Aufgabe: Finde in den folgenden Datensätzen jede Zeile, in der das Wort "agent" vorkommt, und schreibe diese Zeilen vollständig ab. Achte dabei auf Groß- und Kleinschreibung.

Bereitgestelltes Material:
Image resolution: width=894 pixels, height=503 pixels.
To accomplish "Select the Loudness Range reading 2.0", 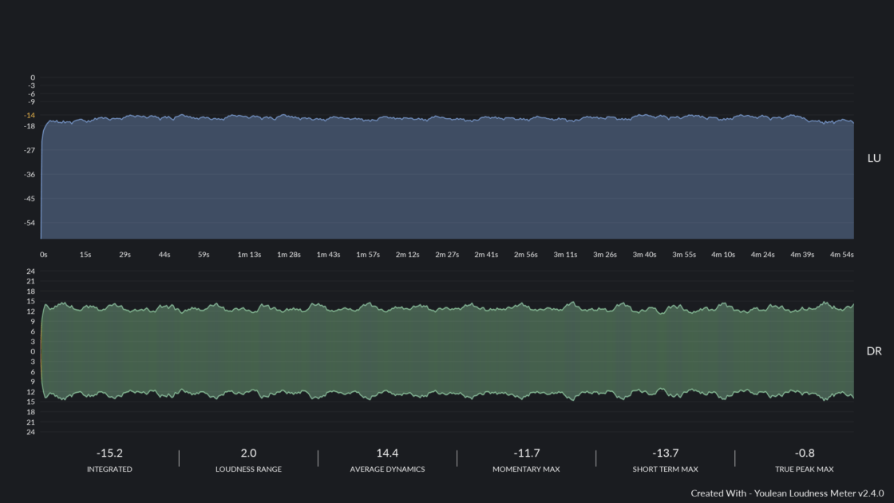I will coord(248,453).
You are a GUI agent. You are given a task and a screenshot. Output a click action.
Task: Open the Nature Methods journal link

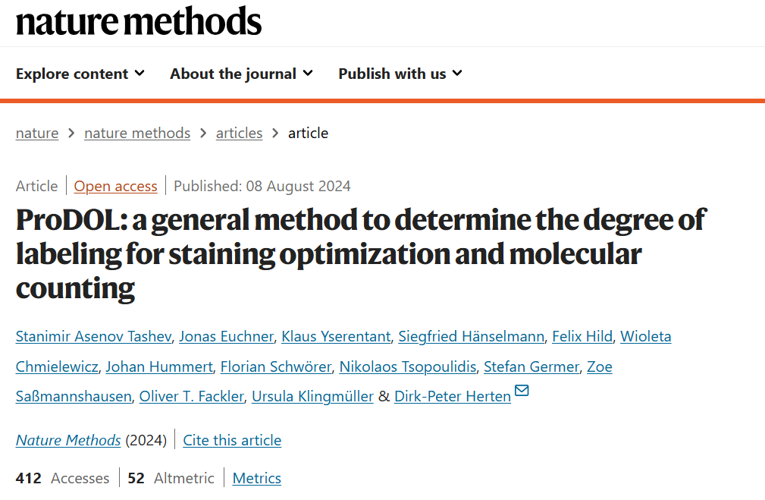(68, 440)
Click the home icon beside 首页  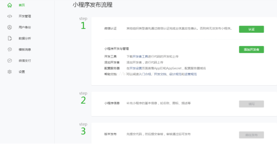(10, 5)
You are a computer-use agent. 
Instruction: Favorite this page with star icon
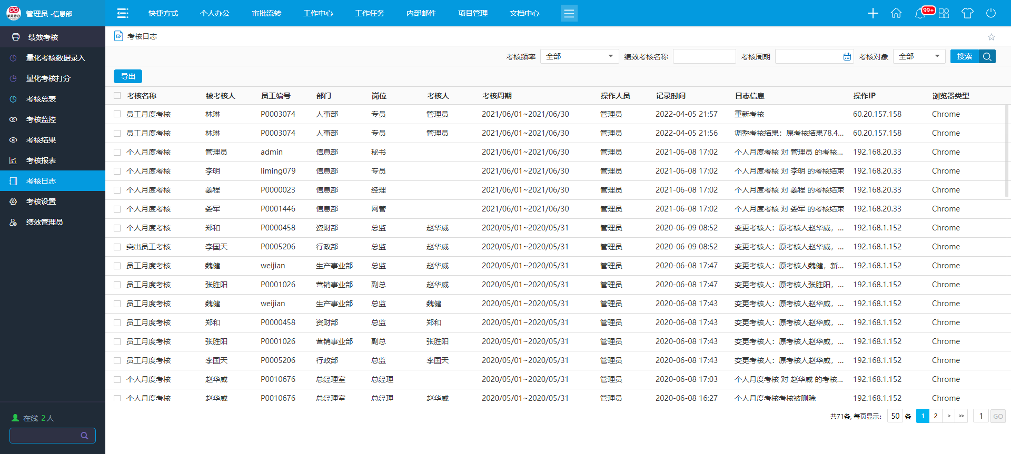pos(992,37)
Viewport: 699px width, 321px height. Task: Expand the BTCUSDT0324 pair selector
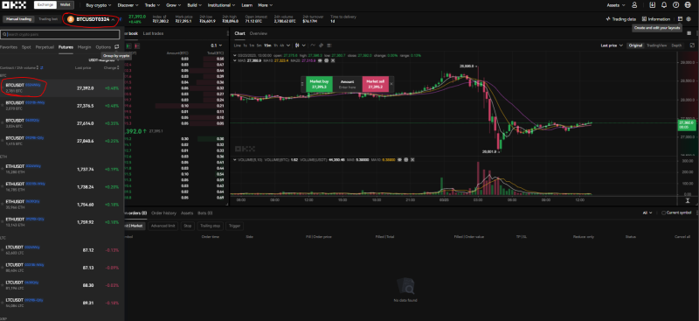93,19
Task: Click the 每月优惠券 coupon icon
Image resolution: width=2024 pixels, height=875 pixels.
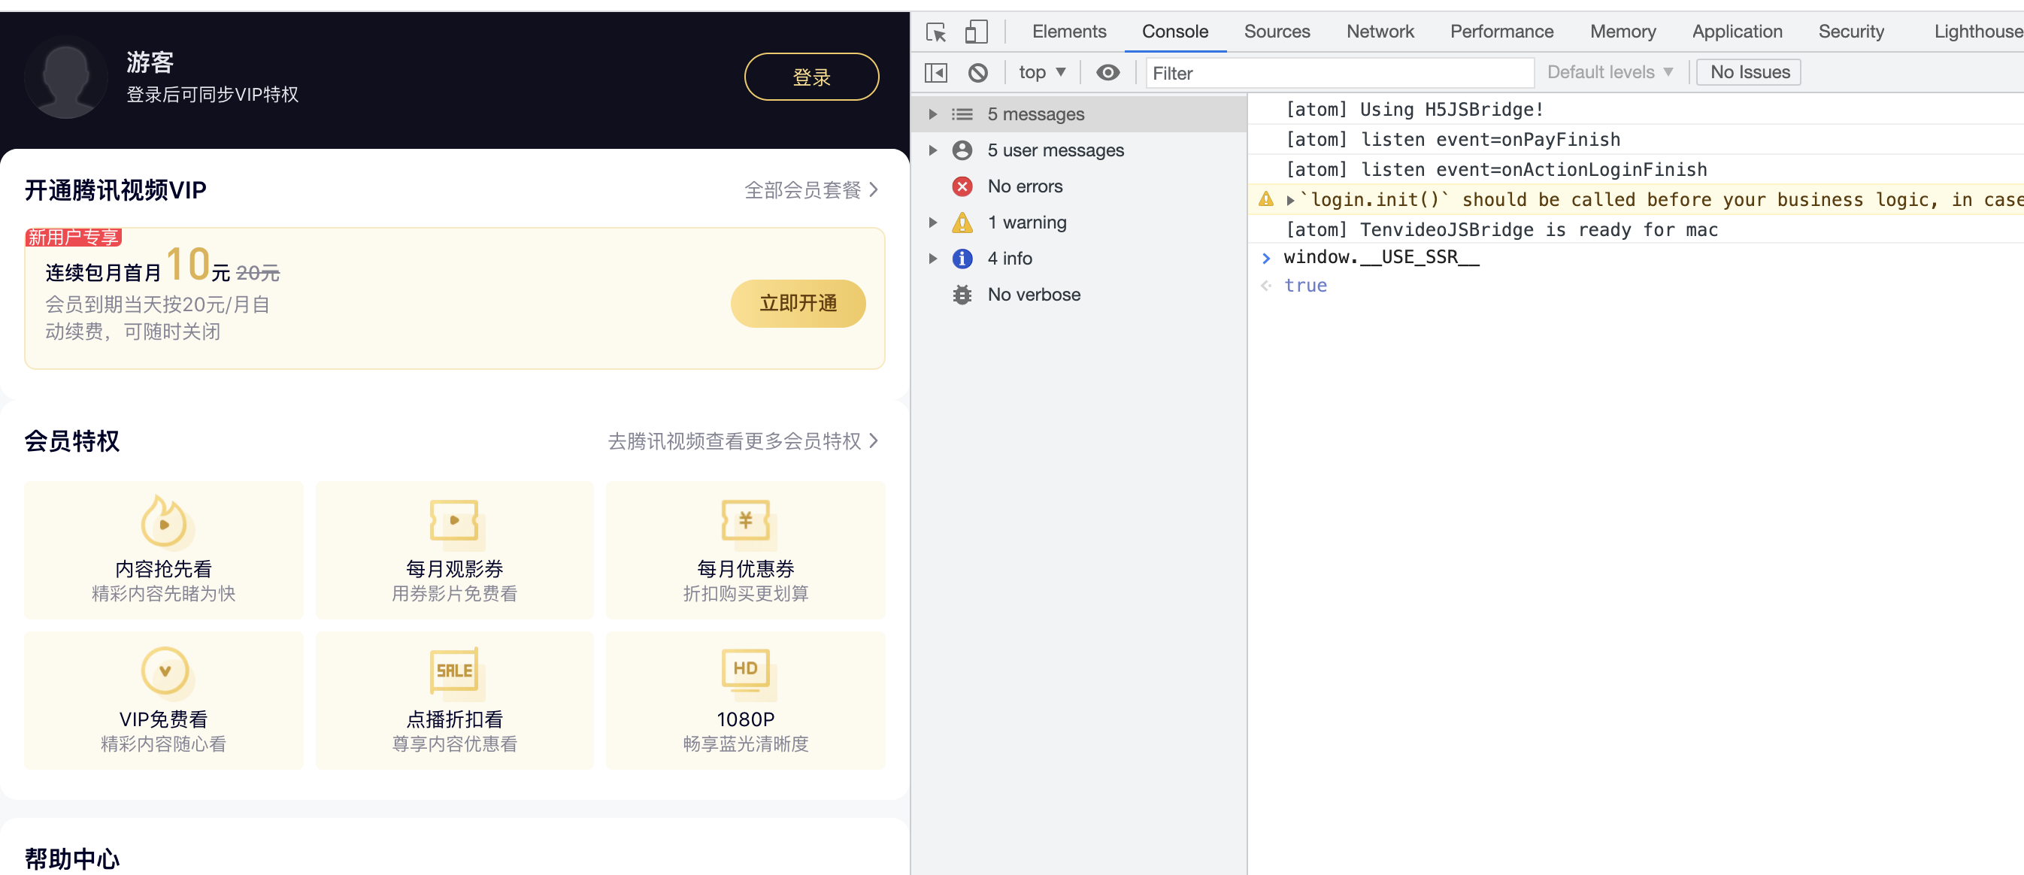Action: coord(745,521)
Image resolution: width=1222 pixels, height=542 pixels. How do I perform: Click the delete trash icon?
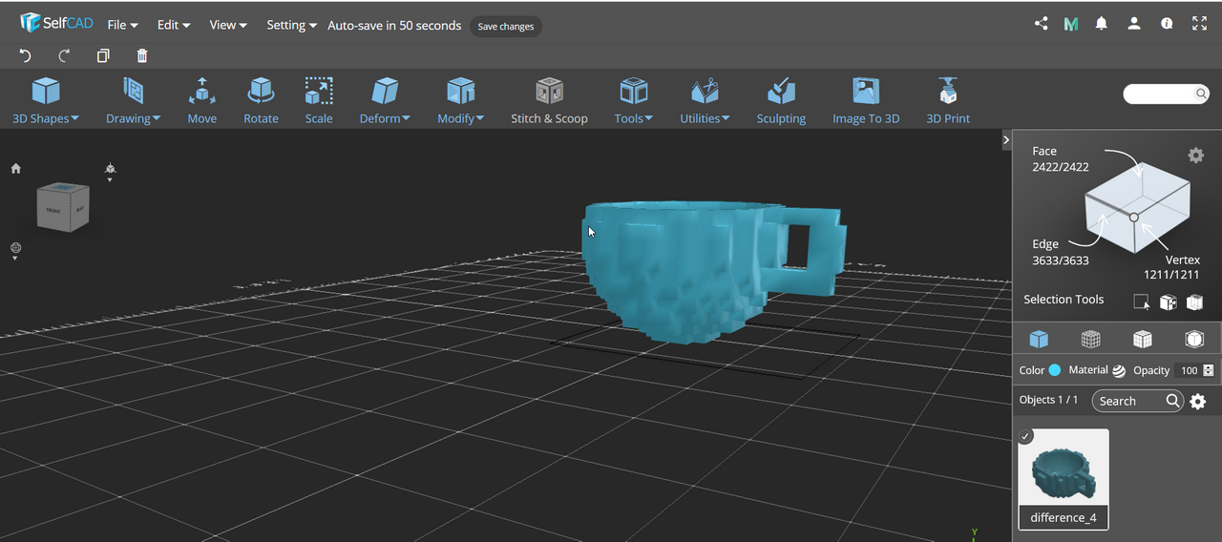tap(142, 56)
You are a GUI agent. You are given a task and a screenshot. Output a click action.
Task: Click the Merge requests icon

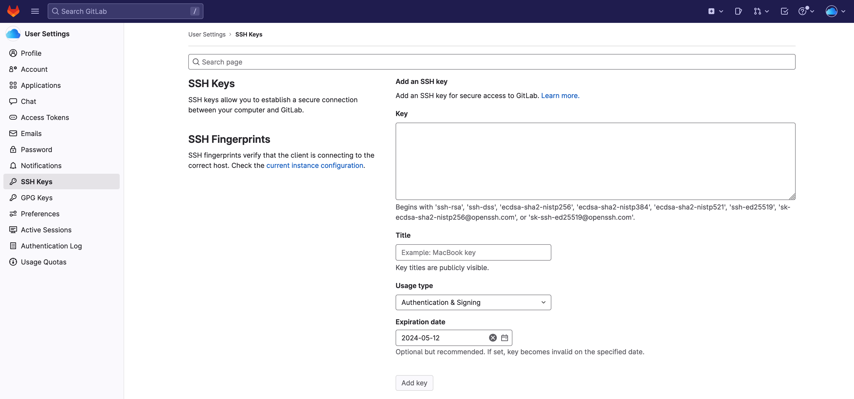(x=758, y=11)
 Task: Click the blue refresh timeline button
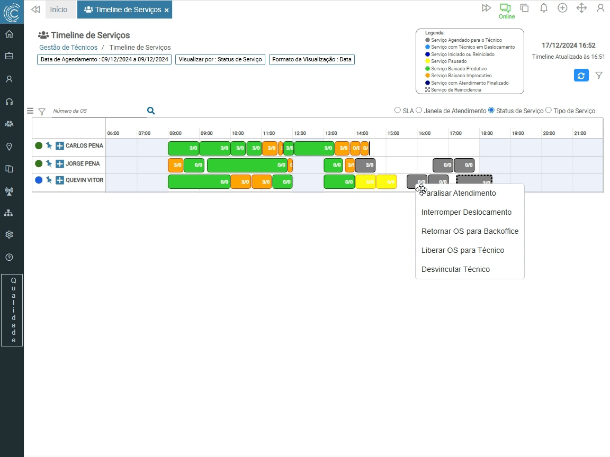581,76
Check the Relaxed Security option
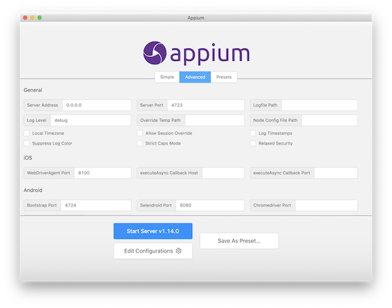 pos(253,143)
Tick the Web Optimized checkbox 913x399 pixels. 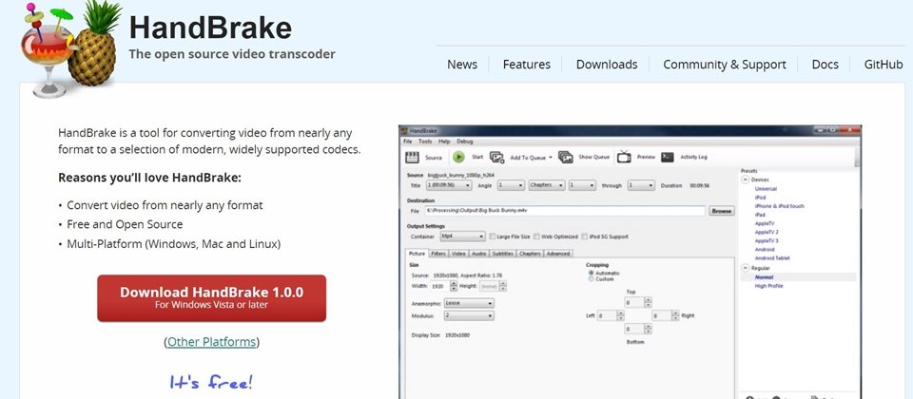tap(535, 236)
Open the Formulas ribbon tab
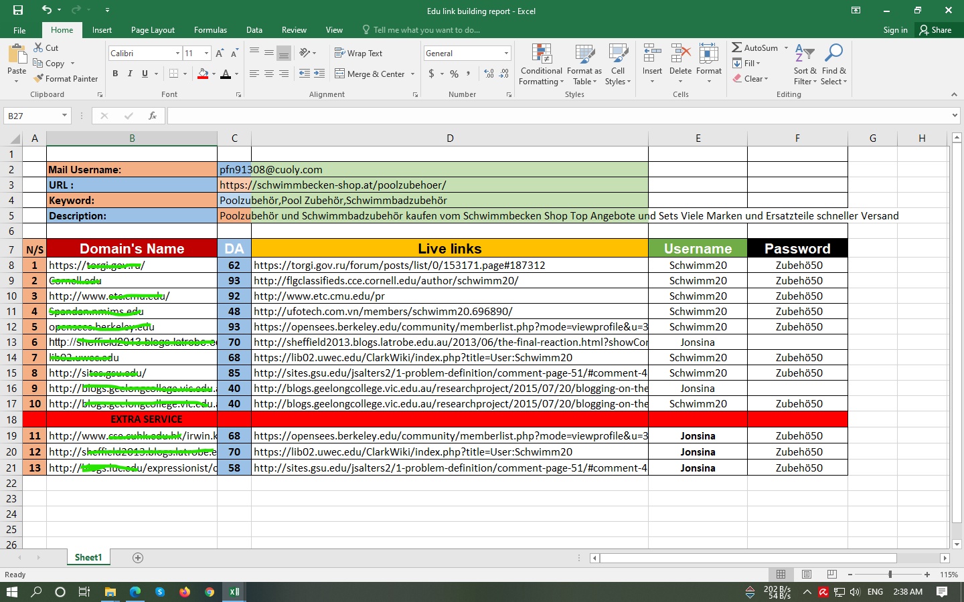The height and width of the screenshot is (602, 964). coord(210,30)
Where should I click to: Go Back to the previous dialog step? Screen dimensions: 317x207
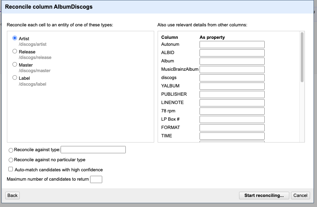12,196
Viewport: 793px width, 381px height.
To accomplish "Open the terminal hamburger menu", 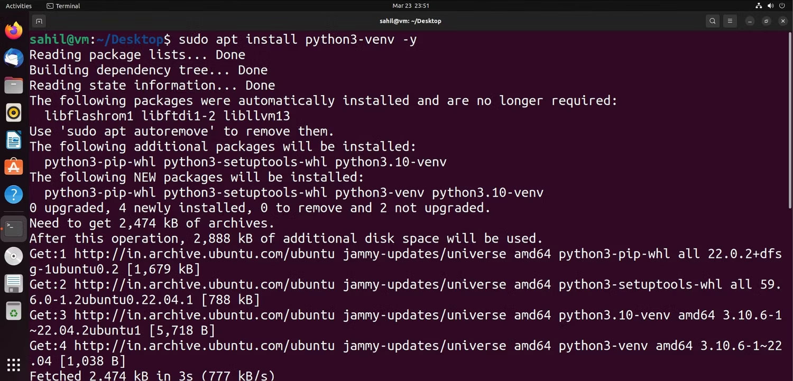I will coord(730,21).
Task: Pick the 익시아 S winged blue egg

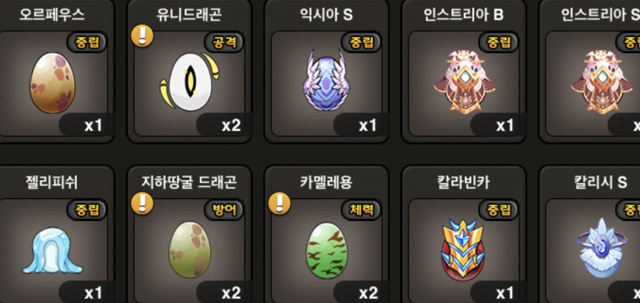Action: click(326, 81)
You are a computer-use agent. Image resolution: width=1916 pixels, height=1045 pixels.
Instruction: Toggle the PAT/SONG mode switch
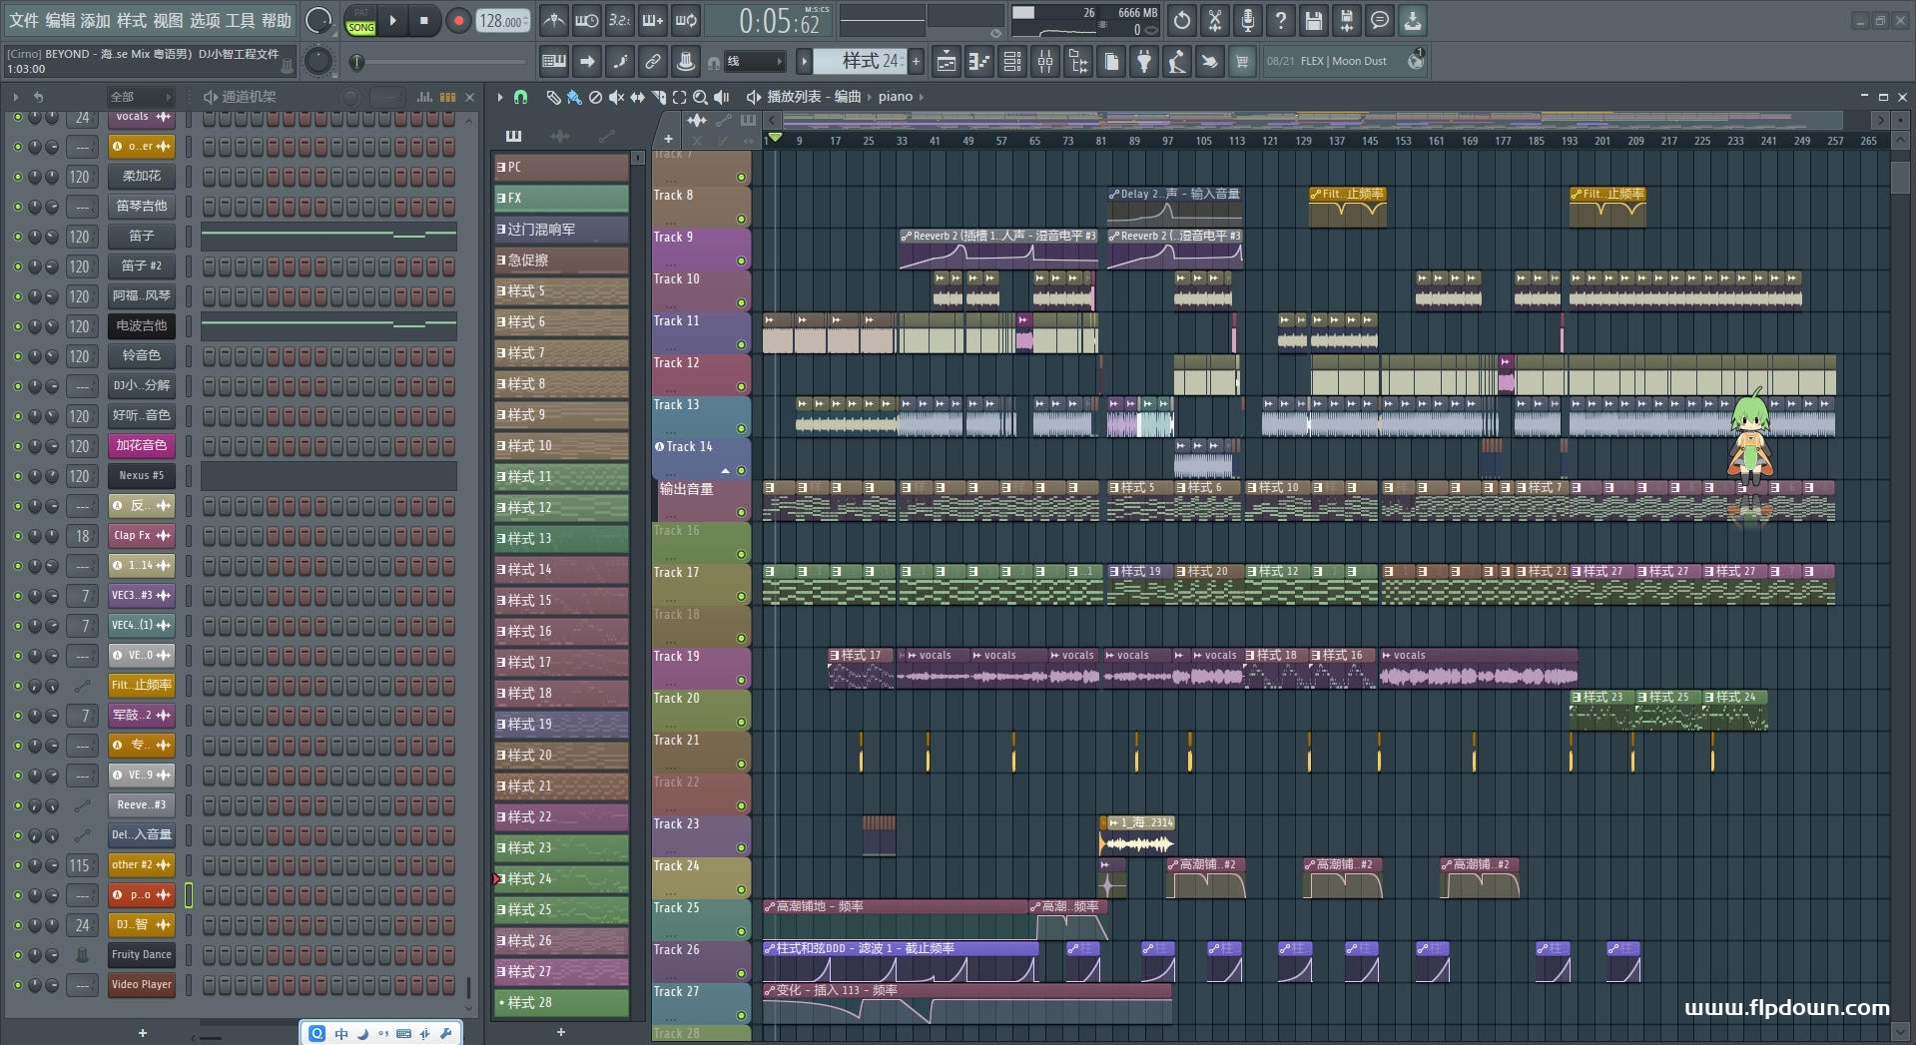pyautogui.click(x=360, y=21)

Lösung:
You are a GUI agent. You are given a task and a screenshot. Output a click action.
You are a computer-use agent. 
You are a GUI agent. You are given a task and a screenshot. Output a click action.
You are a computer-use agent. Image resolution: width=1916 pixels, height=1045 pixels.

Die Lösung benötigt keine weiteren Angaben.